By the church the waitress in the mini skirt carries two shots with brandy.

BABYLON, 1
By delving into the boundaries of language
the reason gets bumps.
(L. Wittgenstein)

I wish I didn't read.

I wish I walked through the city like through a spring forest.


Not reading the inscriptions on the shops, the glittering
commercials and illiterate advertisements, communal
notices, texts on stores, names and
surnames on lawyers' offices and notaries' entrance
doors, billboards, discounts, names of
bakeries and meat boutiques, I wish didn't even read
obituaries anymore.

I wish I was a dog that doesn’t get off the leash and
that in this chaos I only rest my tongue.

BABYLON, 2
“Welcome children! Eat,
and after that you can come in and I will give you cake! ”
The Brothers Grimm

A teenager who starts smoking. I was writing in the hope


of getting laid, and then I broke into this house suddenly
And here I am now. Locked. The language is now
my shirt and my tail, my shoes and my gloves.
I don’t know when there will be enough of it, and when too much, for
all that I would like to say. Mine... Mine? These words are my
legcuffs and handcuffs lurking after my head to eat it with delight.
the language is now both my father and my mother, and my mother's mother
and my mother's father, and, worst of all, my language is also Her language.
Thus, my father and mother and Her father and mother.
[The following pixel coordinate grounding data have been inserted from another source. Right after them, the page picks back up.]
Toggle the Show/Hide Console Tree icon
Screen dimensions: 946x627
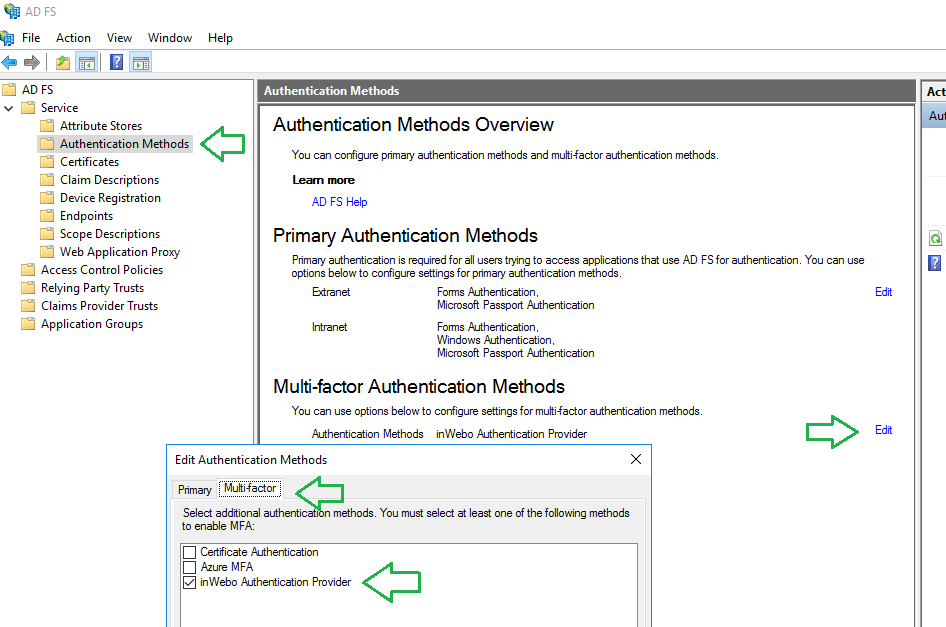[86, 61]
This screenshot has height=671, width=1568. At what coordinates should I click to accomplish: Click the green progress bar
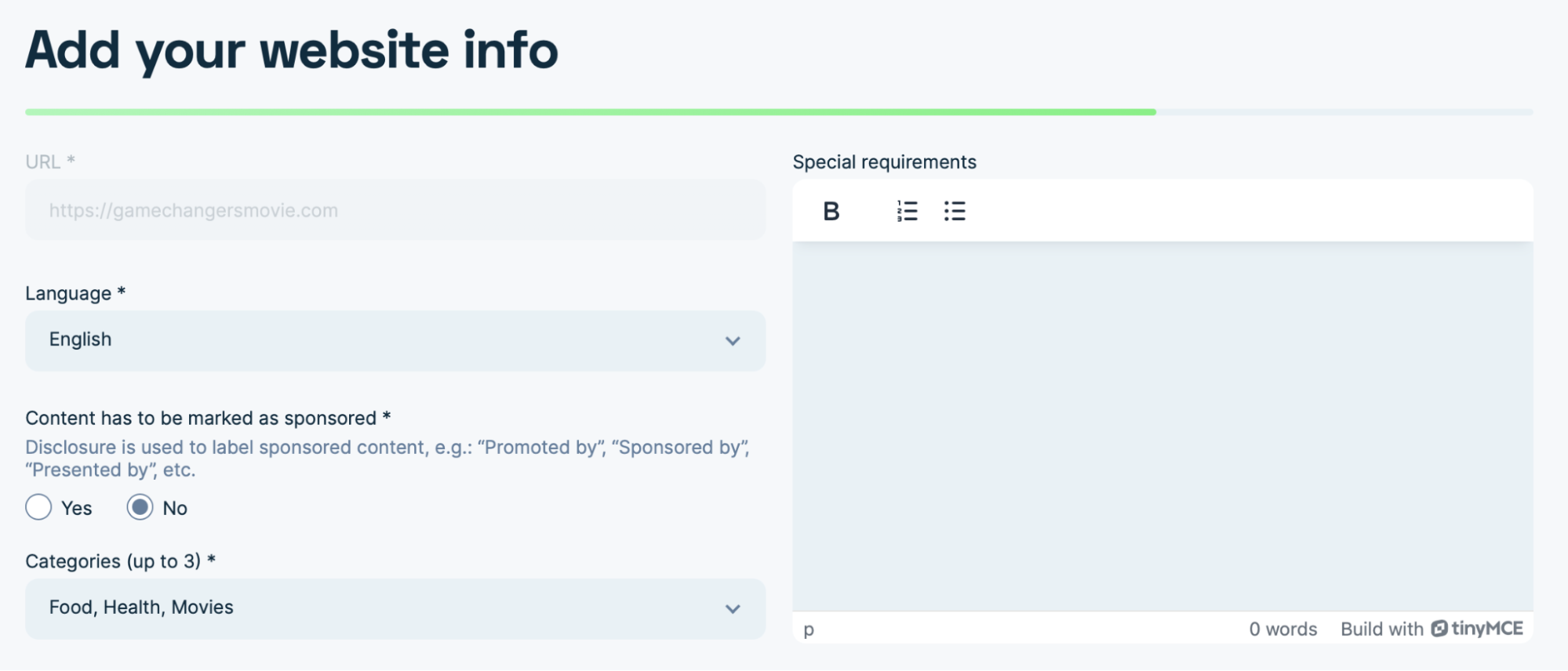[590, 112]
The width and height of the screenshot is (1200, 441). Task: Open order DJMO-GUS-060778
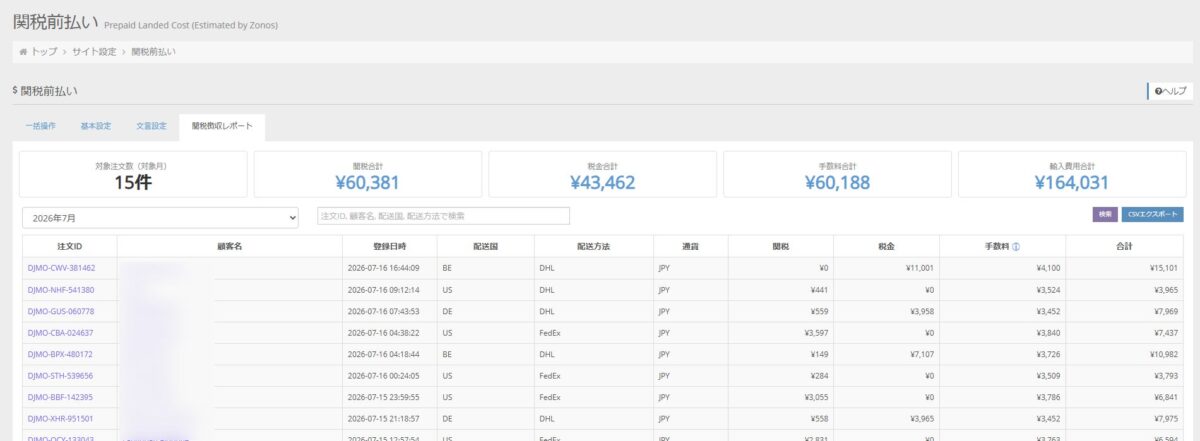(x=61, y=311)
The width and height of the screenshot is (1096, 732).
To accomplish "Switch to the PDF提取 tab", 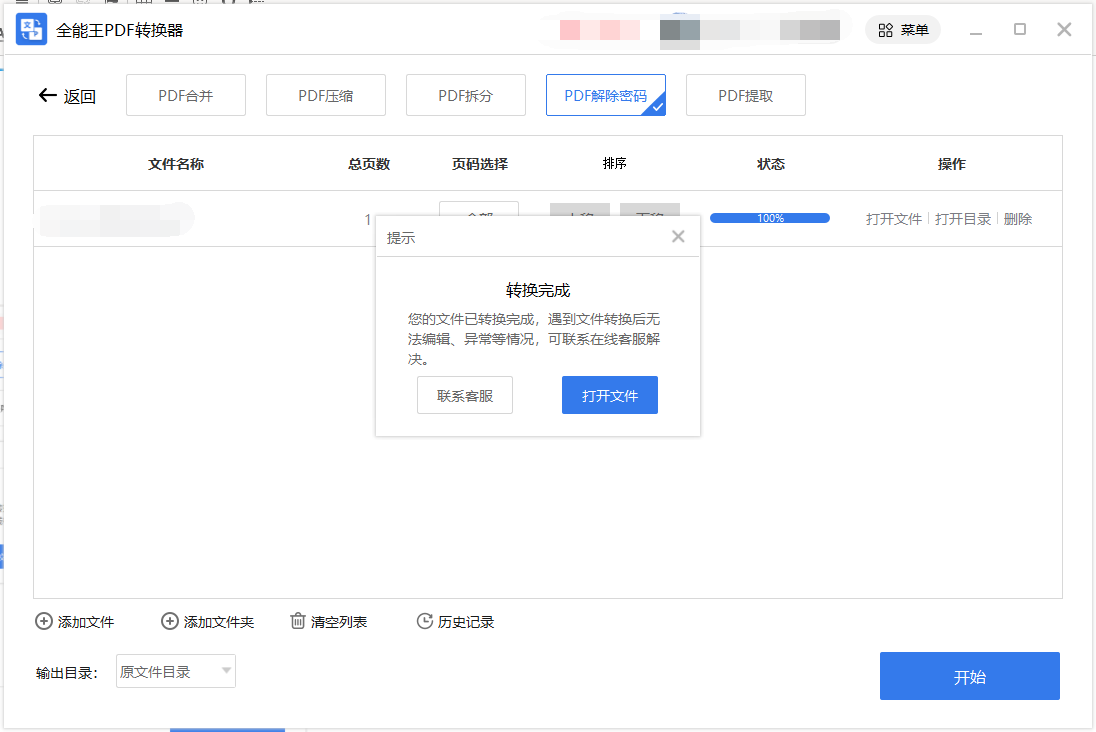I will pyautogui.click(x=745, y=94).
I am repulsed by this sticky tongue saliva that we share.


Everything I say is also said by Her. Everything I write,
She has already written, everything I want to say, there she is, and through
the barred window she threatens from outside with her skinny finger
and grins cynically. I have a premonition, and only premonitions are mine,
that – just like a hanged man is killed by his own body,
and the cherry-plum in front of the house by its own fruit – one word will kill me,
the one that I will not know to be the last one, the strong one, Miljkovićev's one.
It will be the key to the sugary door that She will get her hands on,
but that word will ultimatley be mine alone. And that is what
I am modestly looking forward to. I am a wolf who, for my freedom,
gnaws its front paw.

The years of captivity are getting harder and faster, and when
I get tired and give up, I don't get off the leash anymore.
Through the spring forest then the two of us pass as
through a city where I no longer read inscriptions on the shops,
the glittering commercials and illiterate advertisements, communal
notices, texts on stores, names and titles on
lawyers' offices and notaries' entrance doors, billboards,
discounts, names of bakeries and meat boutiques, nor obituaries
do I read anymore. None but mine own.
The old ones, before I fell into Her house.